◆ **Work to complete**
Look in the material below for the line holding "Task: Click the binary". Set it down exactly, with each later line up to and including the line holding "Image resolution: width=773".

-- Records provided follows --

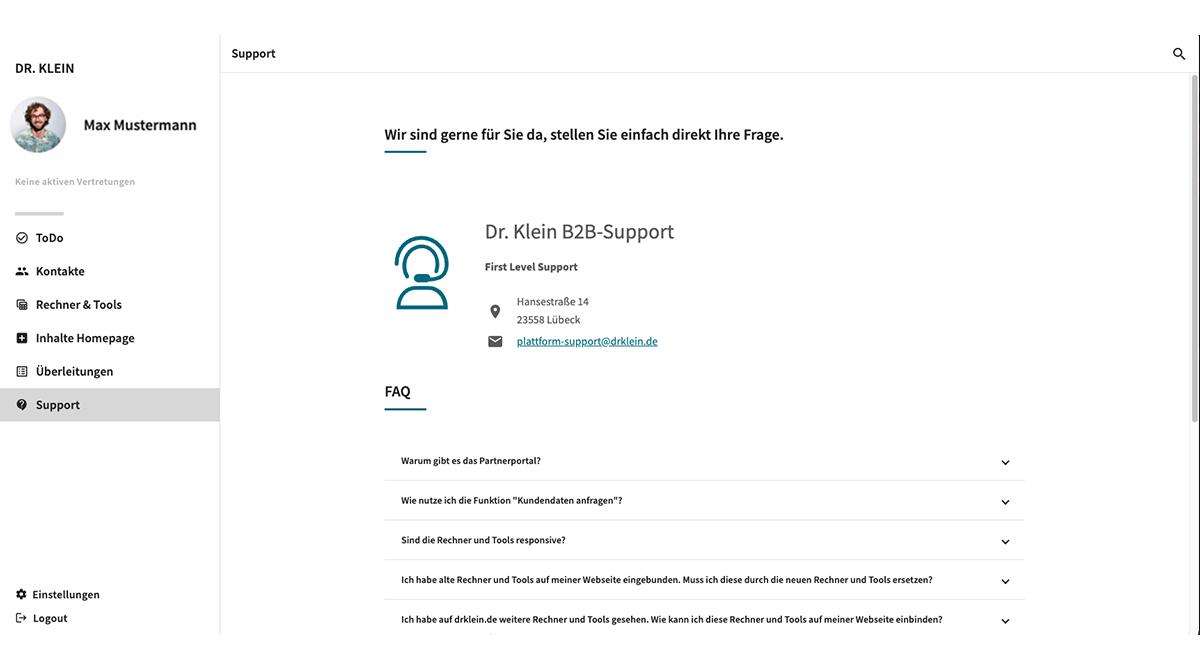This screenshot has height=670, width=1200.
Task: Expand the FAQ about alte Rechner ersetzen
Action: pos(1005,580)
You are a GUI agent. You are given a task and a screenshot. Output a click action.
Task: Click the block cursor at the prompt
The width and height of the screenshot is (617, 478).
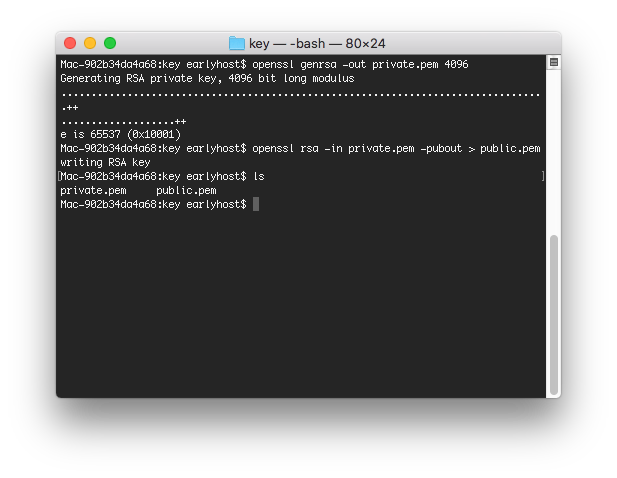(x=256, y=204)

-- Records provided concluded --
-- Records provided follows --

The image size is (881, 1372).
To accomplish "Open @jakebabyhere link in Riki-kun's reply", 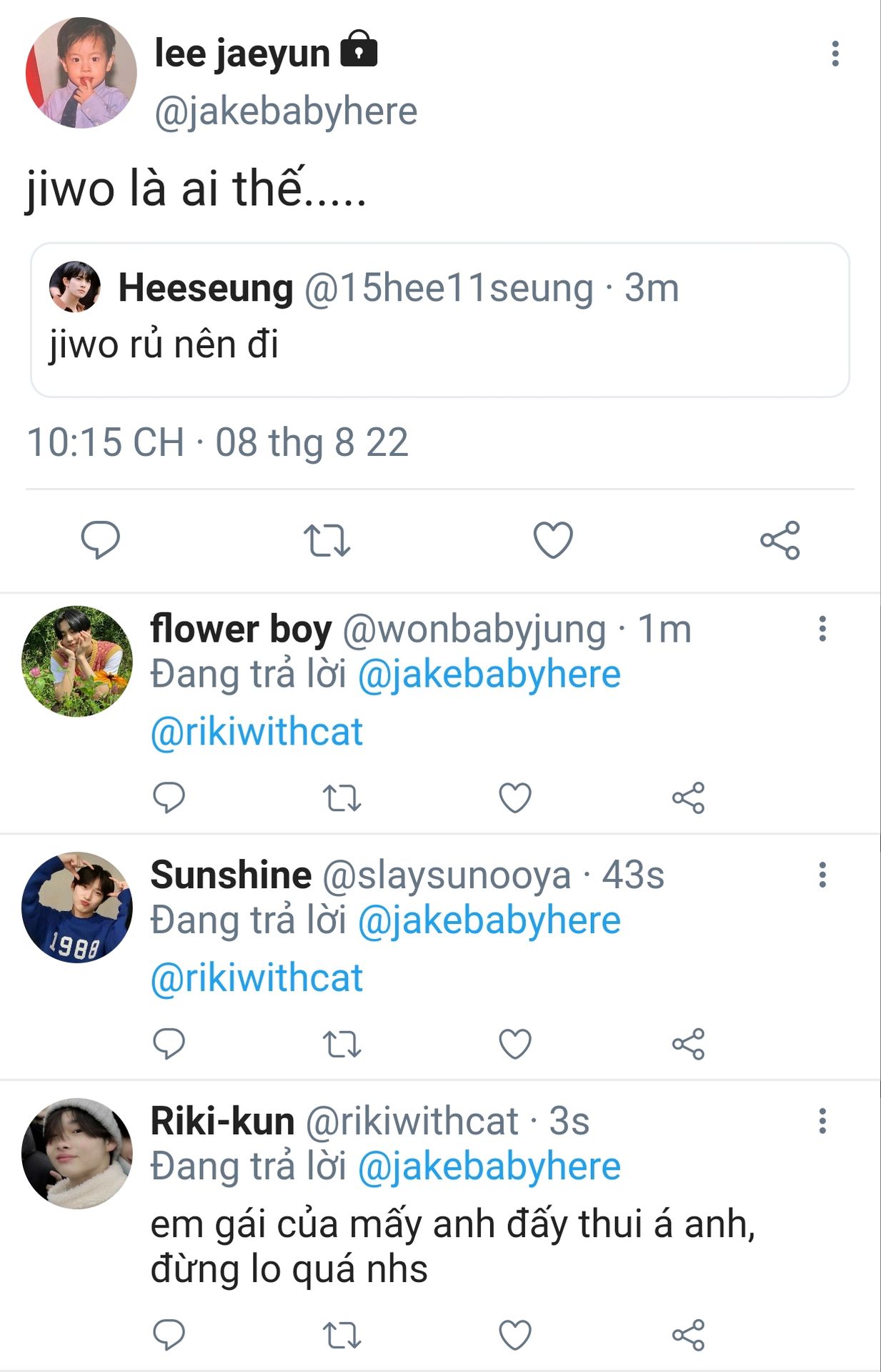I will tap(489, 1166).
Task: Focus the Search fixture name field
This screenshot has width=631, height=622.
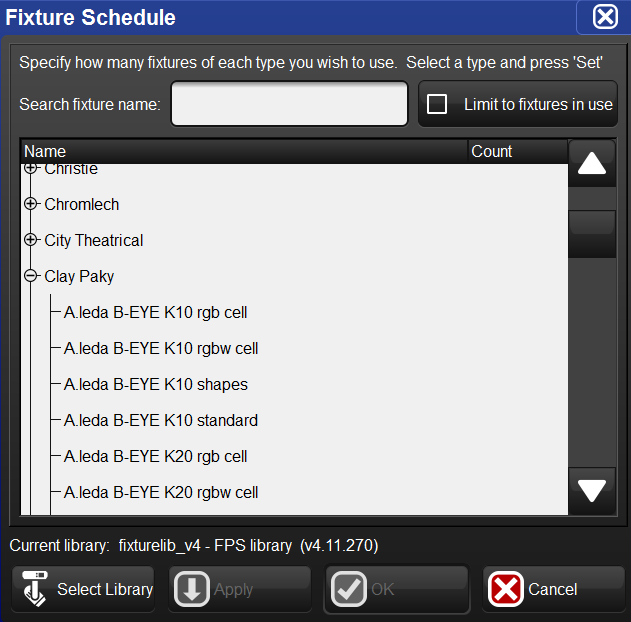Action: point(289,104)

-- Records provided concluded --
-- Records provided follows --

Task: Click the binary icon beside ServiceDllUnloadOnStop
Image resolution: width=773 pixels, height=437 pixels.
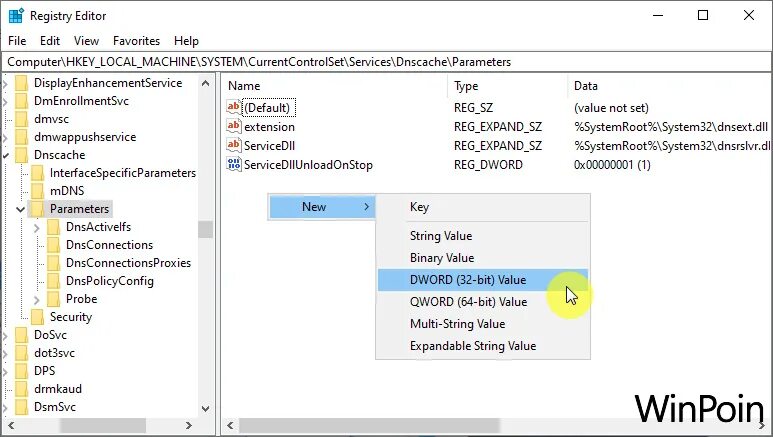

-- Records provided concluded --

◆ **Exercise output**
Task: Click the binary icon beside ServiceDllUnloadOnStop
Image resolution: width=773 pixels, height=437 pixels.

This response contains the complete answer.